SHUO Blog NewsDaily Brief

Today's AI Briefing: Google Shows Reachy Mini Powered by Local Gemma 4 — $299 Open-Source Robot Brings Embodied AI Within Reach

Google and Hugging Face team up to show Reachy Mini running Gemma 4 locally for real-time voice and vision interaction. Starting at $299, open-source, local-privacy-first physical AI assistants are here.

Foreword

If someone asked:

"What will a physical AI assistant actually look like?"

Google and Hugging Face recently gave a pretty exciting answer.

In the latest Gemma demo, a desktop robot called Reachy Mini looks at a chessboard through its camera, talks to a user naturally, and understands what's happening around it well enough to respond in real time.

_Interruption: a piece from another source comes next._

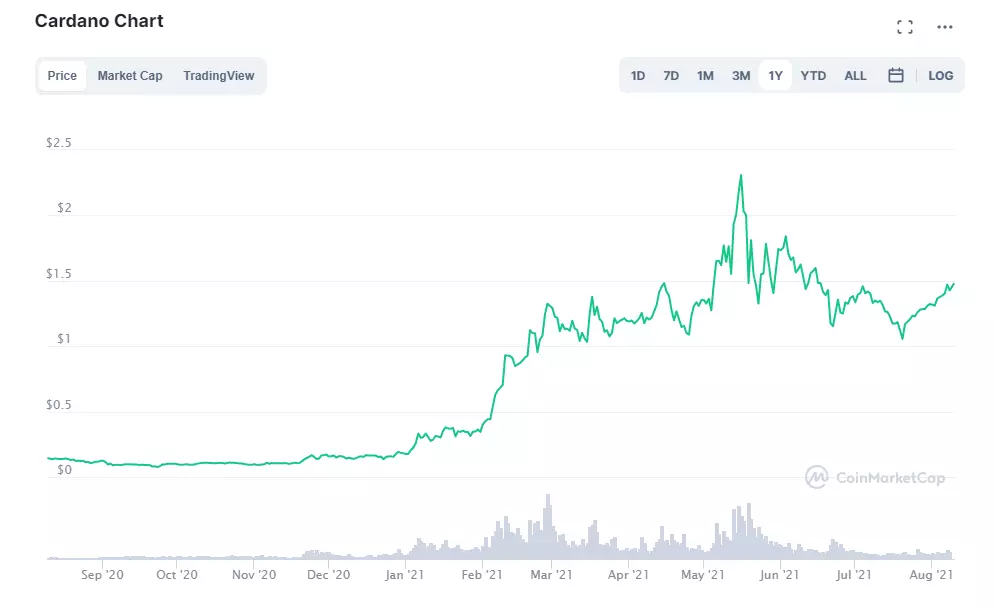Click the Cardano Chart title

The interesting part? None of this depends on a cloud-hosted giant model.

The video clearly notes:

Reachy Mini connected to Gemma 4 on a laptop locally

That means Gemma 4 is running on a local laptop with very low latency — a solid showcase of what on-device multimodal embodied AI can do today.

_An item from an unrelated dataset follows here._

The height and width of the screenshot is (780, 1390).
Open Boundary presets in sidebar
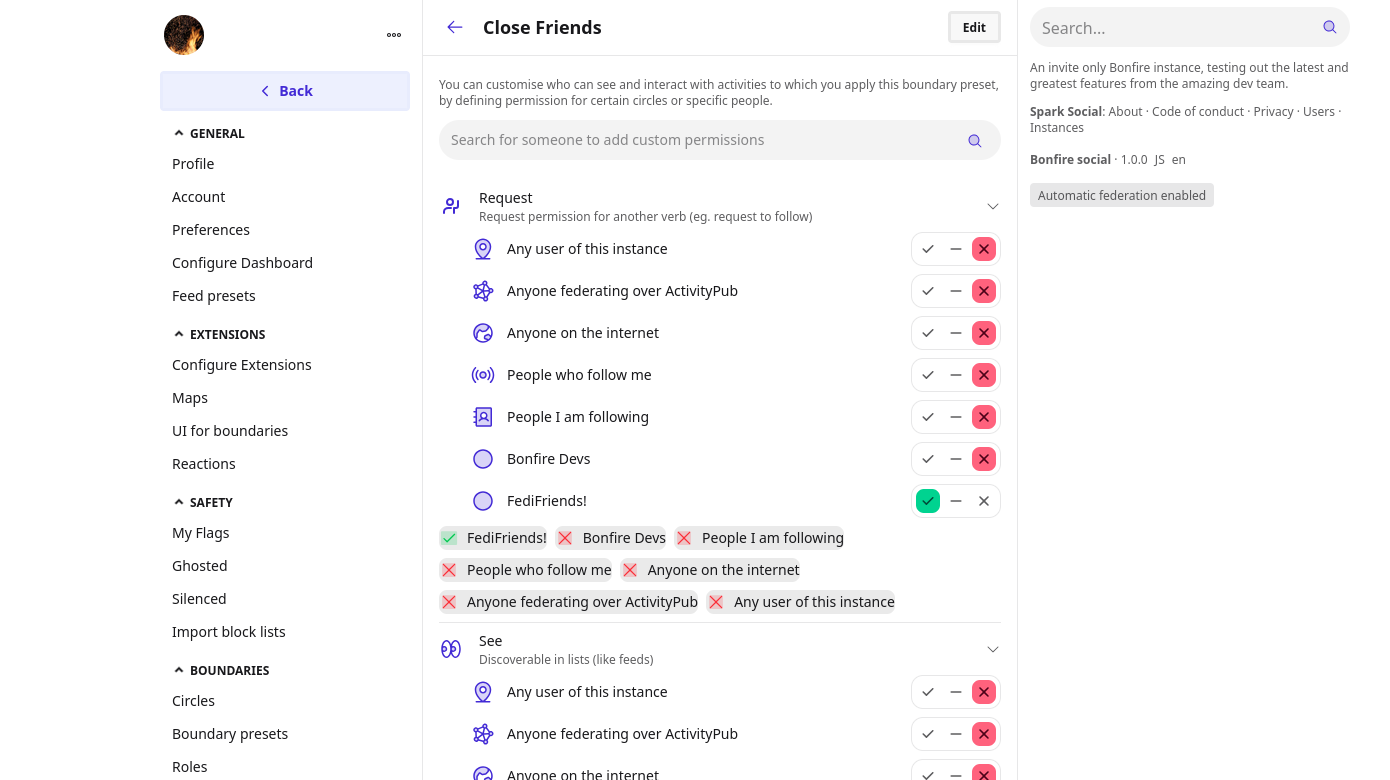coord(230,734)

Reachy Mini interacting via voice and vision powered by a locally running Gemma 4 model


What Is Reachy Mini?

Reachy Mini is an open-source desktop robot co-launched by Hugging Face and Pollen Robotics, with Seeed Studio handling hardware optimization and manufacturing.

Unlike industrial or humanoid robots that cost tens of thousands of dollars, Reachy Mini is modestly priced — it's designed as an AI experimentation and physical interaction platform for developers and researchers.

Key features:

  • Hardware: Dual cameras, microphone, speaker, plus a head and antenna with 6-axis motion — enough to pull off expressive, human-like movements.
  • Open source & flexible: Ships with a full Python SDK and simulation environment, so you have complete control over the hardware and can script custom behaviors.
  • Two editions:
    • Reachy Mini Lite ($299): Connects via cable to an external computer (Mac, PC, or Linux). A good fit if you're on a tight budget and focused on local model development.
    • Reachy Mini Full / Wireless ($449): Comes with a built-in Raspberry Pi 4, battery, and Wi-Fi — runs fully untethered.

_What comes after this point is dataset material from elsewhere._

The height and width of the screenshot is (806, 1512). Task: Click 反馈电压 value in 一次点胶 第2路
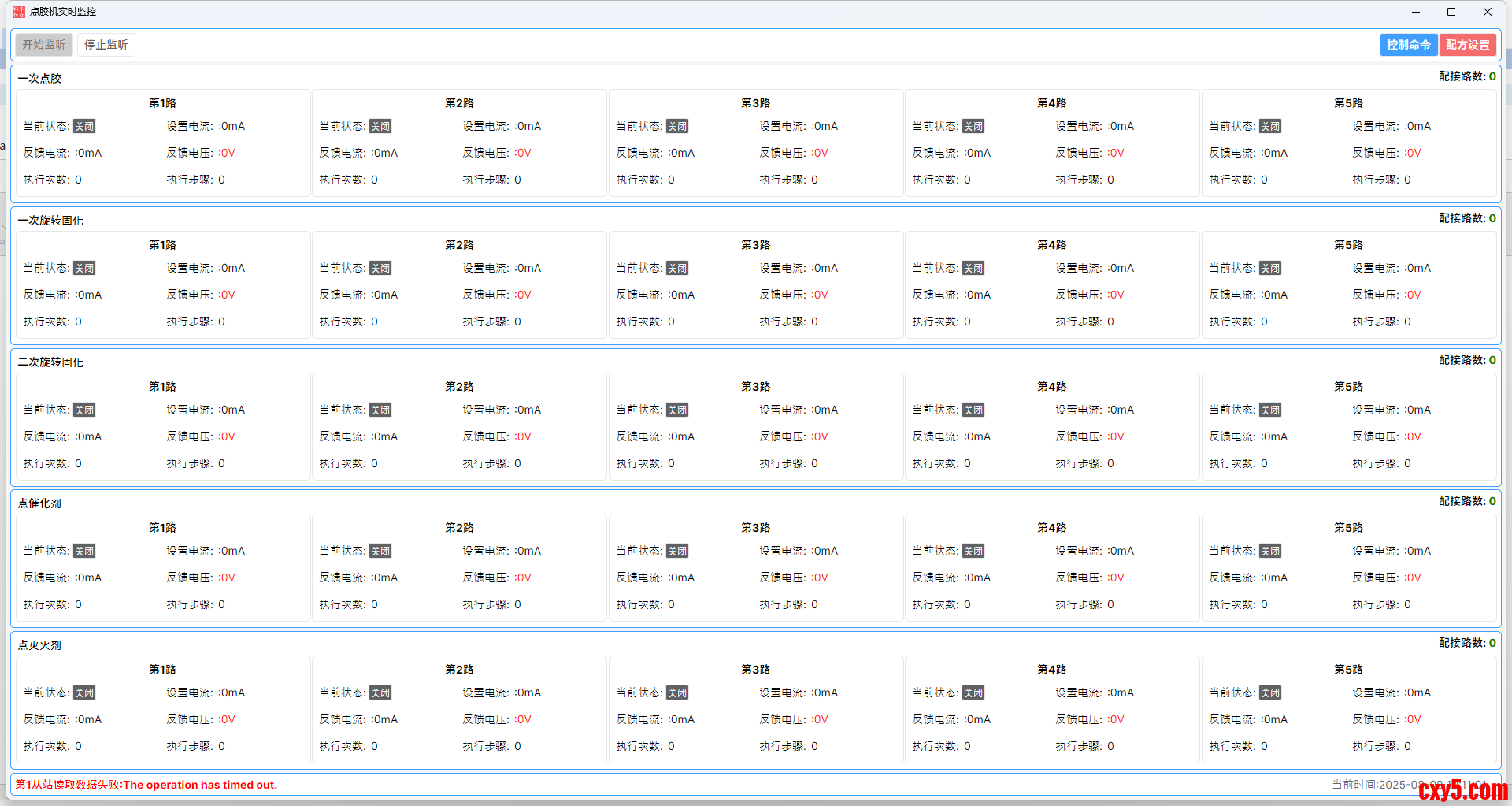click(523, 153)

Gemma 4 Running Locally: No More Cloud Latency or Privacy Worries

The real breakthrough in this demo is that the entire voice-and-vision interaction pipeline runs locally.

Until recently, most smart robots had to stream video and audio to a cloud API — which meant recurring subscription costs, bandwidth bills, network latency, and privacy exposure. The Reachy Mini + Gemma 4 combo pulls off a fully offline workflow on a local laptop:

  1. Voice Activity Detection (VAD): Uses Silero VAD to detect when someone starts and stops speaking.
  2. Speech-to-Text (STT): Transcribes speech locally via faster-whisper.
  3. Understanding & reasoning (LLM): Runs Google's latest consumer-grade open model, Gemma 4 12B, directly on the laptop, handling both text and image input.
  4. Text-to-Speech (TTS): Synthesizes speech in real time using a local TTS engine and plays it through Reachy Mini's speaker.

This integrated setup not only delivers solid real-time responsiveness but also means nothing from your home or office — no video, no audio — ever hits the cloud.


Physical AI Is Making Its Way Into Daily Life

Over the past year, the focus in AI has been shifting from web-based chatbots toward autonomous agents. The next big wave is giving AI a physical body — what people call Physical AI or Embodied AI.

Not long ago, embodied AI was something most of us thought was distant and expensive. Reachy Mini shows that the equation:

text
stereo camera + microphone + local open-source LLM + $299 open-source hardware

has already brought the cost of entry down to a level any developer or hobbyist can reach. It means a desktop AI companion that sits on your desk, respects your privacy, and interacts with eye contact and gestures won't be science fiction for much longer.